# Apple Wireless Keyboard battery life is Excellent



## symphonix (Mar 21, 2006)

Yesterday, I had to change the batteries on my Apple Bluetooth Wireless Keyboard, for the first time since I purchased my iMac in September 2004. That makes 18 months running on a single set of batteries. I can't but think that this pretty impressive.

I use Energiser E2 Lithium batteries - they're a little pricier than most but I can see the value in them now.   For the Australian market Apple include a set with the keyboard.


----------



## eric2006 (Mar 21, 2006)

How is a wireless keyboard compared o a wired one? I mean, I can understand how a wireless mouse would be beneficial, but you never really move a keyboard.. 
Does it have a caps lock light, or did they remove it to save energy?

Congratulations on your long lasting keyboard! It just keeps going, and going, and going, eh?


----------



## fryke (Mar 22, 2006)

It does have a caps lock light. Furthermore, there's obvious advantages to having the keyboard wireless:

1.) Less wires. Makes for a much nicer desktop experience.
2.) Remote control... When I connect my PB to the video beamer, I enjoy having only the wireless keyboard on my lap, controlling the cursor with the numeric keypad (I'd love the wireless keyboard to have a Trackpad of some sort, would be nice...).
3.) Less wires. Oh, already mentioned that... 

I guess the battery life also depends on how much you actually use it, whether you turn the thing off over night etc. I often forget to turn it off, so I don't expect my batteries to last more than a year, I'm happy if they hold more than 4-6 months. I've only got it a week or so, so I can't really evaluate yet. Well: It still works, but that's to be expected.


----------



## eric2006 (Mar 22, 2006)

Ah, I see. I have a logitech wireless keyboard that has no lights, terrible reception, and terrible battery life. Obviously, the Apple one is much better.. it's Apple.


----------



## symphonix (Mar 22, 2006)

I use it as a remote from time to time. Its also good when I want to do design work since I can just pick up the keyboard and drop it on a desk off to the side of me to make space for my tablet, and I can do this without any tangled cables.

Yes, they kept the light for Caps-Lock, which is on the key itself - a point I've always preferred to the standard PC arrangement. The keyboard looks and feels identical to the wired one, but without the USB ports.

If you were thinking of ordering another Mac and were wondering if the wireless keyboard option is worthwhile, I'd say it is. Sadly, I can't say the same for the wireless mouse. Mine is still sitting on the shelf behind my computer, where it never gets used at all.


----------



## BimBam (Mar 23, 2006)

I use 4 NiMH 2500 mAh rechargeables in my Apple Wireless keyboard, and they last somewhere around 4 months after a full recharge.

My Apple Wireless mouse rechargeables, however, barely last 2 weeks.

I'm in front of my iMac about 4 or 5 hours a day, and mousing around a lot on the Web.

How long do your Wireless mouse batteries last ?


----------



## fryke (Mar 23, 2006)

Oh! That's a good thought... Rechargeables for the wireless keyboard... Gotta test mine...

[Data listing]

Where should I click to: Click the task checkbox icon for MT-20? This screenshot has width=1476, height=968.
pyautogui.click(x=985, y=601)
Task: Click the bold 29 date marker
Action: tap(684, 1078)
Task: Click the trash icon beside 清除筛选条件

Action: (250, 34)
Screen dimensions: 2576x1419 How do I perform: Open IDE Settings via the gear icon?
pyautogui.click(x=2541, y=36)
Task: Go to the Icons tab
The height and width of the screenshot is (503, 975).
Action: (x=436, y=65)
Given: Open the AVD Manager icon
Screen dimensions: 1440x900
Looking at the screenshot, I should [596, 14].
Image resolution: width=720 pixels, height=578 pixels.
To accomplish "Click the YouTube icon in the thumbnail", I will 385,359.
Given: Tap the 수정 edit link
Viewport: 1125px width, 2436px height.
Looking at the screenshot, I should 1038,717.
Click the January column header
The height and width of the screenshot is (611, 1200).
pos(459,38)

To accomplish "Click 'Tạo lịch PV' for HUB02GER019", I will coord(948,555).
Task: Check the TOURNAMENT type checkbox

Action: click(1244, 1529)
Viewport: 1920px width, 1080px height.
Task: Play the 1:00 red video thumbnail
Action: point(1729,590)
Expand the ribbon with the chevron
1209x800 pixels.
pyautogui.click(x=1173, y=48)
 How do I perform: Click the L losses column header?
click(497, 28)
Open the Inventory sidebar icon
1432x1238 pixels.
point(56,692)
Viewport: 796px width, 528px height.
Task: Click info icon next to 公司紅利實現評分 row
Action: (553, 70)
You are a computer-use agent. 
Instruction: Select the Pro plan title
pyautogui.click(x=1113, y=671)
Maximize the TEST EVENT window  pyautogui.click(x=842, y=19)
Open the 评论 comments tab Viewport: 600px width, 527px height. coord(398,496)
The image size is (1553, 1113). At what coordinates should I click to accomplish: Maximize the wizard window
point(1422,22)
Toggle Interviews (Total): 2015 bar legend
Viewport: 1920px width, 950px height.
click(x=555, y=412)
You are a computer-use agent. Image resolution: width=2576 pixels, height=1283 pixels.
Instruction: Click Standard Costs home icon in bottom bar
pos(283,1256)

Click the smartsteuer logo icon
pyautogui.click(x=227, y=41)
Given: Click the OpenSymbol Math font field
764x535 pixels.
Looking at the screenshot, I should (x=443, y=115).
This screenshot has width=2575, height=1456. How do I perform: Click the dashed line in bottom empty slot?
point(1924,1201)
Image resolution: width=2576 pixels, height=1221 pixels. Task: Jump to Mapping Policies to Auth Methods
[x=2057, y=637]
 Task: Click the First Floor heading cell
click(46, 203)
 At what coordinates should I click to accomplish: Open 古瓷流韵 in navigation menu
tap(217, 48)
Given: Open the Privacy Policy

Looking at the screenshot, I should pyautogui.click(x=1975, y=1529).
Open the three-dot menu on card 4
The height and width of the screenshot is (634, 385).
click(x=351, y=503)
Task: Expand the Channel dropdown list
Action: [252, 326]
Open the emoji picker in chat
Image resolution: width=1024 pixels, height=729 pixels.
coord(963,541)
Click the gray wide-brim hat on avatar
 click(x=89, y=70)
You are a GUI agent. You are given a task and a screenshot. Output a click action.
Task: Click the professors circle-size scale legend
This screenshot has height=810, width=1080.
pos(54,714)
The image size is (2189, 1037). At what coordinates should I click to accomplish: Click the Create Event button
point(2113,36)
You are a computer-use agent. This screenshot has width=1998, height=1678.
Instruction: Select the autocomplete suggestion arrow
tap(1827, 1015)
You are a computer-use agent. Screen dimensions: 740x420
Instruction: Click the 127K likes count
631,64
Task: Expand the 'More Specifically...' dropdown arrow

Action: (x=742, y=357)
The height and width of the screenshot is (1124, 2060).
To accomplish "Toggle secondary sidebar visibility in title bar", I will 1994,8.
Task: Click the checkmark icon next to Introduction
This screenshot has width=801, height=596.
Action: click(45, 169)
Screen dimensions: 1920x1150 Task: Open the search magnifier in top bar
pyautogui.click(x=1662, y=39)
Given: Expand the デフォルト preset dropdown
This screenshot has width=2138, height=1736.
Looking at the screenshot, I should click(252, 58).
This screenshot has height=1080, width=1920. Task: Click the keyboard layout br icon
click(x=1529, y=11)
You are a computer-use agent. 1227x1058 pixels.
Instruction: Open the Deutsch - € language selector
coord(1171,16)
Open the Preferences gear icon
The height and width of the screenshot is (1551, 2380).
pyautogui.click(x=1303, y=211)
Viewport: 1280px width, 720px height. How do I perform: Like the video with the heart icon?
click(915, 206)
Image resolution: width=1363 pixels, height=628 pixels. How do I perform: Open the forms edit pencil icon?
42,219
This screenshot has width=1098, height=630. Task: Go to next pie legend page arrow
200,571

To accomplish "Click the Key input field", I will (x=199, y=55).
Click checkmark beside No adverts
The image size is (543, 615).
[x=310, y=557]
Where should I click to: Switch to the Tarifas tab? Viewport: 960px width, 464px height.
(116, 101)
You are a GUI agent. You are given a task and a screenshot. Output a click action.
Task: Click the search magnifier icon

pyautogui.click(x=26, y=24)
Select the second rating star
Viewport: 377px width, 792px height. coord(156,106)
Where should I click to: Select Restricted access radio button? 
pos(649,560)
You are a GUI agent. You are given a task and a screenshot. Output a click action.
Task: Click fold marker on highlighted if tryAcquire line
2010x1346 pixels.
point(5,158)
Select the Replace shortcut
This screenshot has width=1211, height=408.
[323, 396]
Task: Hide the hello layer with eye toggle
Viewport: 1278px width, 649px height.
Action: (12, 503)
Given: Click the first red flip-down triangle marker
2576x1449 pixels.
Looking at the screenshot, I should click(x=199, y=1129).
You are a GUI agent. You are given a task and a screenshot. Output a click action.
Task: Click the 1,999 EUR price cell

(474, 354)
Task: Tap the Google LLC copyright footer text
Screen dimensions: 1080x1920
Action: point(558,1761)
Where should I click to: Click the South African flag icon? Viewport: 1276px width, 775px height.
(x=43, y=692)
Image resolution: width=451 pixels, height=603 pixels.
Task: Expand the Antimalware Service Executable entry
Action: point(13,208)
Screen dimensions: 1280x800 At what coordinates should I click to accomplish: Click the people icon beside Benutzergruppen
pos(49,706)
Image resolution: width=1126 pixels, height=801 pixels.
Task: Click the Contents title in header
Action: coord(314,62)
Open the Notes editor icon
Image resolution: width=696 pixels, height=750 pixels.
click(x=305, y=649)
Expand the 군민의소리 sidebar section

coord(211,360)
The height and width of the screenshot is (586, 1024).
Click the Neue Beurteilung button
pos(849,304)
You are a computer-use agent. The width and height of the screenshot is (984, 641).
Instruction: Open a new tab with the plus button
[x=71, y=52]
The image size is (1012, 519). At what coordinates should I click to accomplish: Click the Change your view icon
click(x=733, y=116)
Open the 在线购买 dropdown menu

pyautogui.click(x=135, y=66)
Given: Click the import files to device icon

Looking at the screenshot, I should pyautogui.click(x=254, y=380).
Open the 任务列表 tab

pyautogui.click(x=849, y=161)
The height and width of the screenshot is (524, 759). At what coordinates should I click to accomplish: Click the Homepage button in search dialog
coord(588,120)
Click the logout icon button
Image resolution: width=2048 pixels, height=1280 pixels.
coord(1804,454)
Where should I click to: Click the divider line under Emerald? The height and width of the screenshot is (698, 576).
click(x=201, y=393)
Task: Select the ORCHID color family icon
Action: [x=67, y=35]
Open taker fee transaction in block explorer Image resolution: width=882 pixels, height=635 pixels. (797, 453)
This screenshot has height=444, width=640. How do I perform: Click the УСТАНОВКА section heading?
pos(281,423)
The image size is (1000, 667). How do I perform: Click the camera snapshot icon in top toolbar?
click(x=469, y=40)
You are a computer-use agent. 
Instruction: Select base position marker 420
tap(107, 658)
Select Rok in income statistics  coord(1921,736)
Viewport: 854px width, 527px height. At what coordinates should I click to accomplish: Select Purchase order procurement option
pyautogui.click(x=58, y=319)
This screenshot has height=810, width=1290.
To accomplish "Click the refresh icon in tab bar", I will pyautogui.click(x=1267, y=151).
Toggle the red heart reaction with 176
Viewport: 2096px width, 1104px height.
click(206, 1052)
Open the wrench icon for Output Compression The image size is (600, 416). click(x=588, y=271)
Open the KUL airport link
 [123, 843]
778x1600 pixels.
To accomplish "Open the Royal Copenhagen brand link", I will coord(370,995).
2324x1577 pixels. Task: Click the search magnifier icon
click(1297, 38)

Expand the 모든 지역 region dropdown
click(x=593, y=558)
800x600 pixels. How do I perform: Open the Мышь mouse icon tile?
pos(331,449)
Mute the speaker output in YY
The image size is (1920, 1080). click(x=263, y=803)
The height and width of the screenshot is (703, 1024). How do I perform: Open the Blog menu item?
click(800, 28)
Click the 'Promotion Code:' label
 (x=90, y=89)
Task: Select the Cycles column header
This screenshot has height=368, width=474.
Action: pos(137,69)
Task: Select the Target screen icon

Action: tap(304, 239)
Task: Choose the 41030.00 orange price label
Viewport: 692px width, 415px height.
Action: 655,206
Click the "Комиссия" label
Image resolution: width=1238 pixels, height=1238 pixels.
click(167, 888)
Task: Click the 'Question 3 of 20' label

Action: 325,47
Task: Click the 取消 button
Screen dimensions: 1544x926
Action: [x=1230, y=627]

■ Given task 1 ■
How would the sentence "That makes 18 months running on a single set of batteries." from the keyboard battery thread read in French?
■ Given task 2 ■
Can you rewrite the part of the keyboard battery thread between "If you were" and "on the Web.", inclusive, renaming "rechargeables" to "rechargeable batteries" throughout?

■ Full solution 1 ■
Cela fait 18 mois de fonctionnement avec un seul jeu de piles.

■ Full solution 2 ■
If you were thinking of ordering another Mac and were wondering if the wireless keyboard option is worthwhile, I'd say it is. Sadly, I can't say the same for the wireless mouse. Mine is still sitting on the shelf behind my computer, where it never gets used at all.


----------



## BimBam (Mar 23, 2006)

I use 4 NiMH 2500 mAh rechargeable batteries in my Apple Wireless keyboard, and they last somewhere around 4 months after a full recharge.

My Apple Wireless mouse rechargeable batteries, however, barely last 2 weeks.

I'm in front of my iMac about 4 or 5 hours a day, and mousing around a lot on the Web.